**Required work:** Please gather every line in the records that contains the word "perform", and copy each of those lines out in full.

**Supplied material:**
-=-=-

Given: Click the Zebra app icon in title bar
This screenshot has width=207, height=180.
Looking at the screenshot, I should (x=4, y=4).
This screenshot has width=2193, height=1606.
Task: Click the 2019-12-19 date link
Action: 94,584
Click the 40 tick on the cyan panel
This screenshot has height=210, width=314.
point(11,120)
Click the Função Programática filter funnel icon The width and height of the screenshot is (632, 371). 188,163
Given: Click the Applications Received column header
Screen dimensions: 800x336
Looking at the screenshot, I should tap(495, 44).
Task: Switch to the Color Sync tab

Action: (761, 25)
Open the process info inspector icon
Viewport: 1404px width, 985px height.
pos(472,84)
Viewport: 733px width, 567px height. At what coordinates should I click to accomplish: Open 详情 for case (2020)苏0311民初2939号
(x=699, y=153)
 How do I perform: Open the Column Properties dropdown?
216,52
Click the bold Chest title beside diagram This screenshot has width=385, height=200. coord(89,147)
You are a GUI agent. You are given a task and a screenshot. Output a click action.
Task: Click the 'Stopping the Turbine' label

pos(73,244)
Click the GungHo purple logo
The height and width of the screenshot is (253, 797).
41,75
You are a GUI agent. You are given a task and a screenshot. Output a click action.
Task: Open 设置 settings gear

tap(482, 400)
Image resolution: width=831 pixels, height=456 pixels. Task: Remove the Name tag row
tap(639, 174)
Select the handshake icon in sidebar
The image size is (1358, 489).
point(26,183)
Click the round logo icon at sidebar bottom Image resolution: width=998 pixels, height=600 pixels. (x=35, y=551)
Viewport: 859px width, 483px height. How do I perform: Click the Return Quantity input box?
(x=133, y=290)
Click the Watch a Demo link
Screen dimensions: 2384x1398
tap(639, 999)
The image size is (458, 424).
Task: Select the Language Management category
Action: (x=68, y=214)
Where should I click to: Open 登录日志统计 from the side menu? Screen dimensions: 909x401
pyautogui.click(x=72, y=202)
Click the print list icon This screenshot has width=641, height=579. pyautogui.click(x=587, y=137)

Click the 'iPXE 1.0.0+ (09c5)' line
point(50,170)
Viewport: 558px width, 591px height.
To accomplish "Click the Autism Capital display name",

-=-=-

**Task answer:**
 How do I perform: Open the Column Properties dropdown?
Viewport: 859px width, 483px height. How do I perform: Click the Return Quantity input box?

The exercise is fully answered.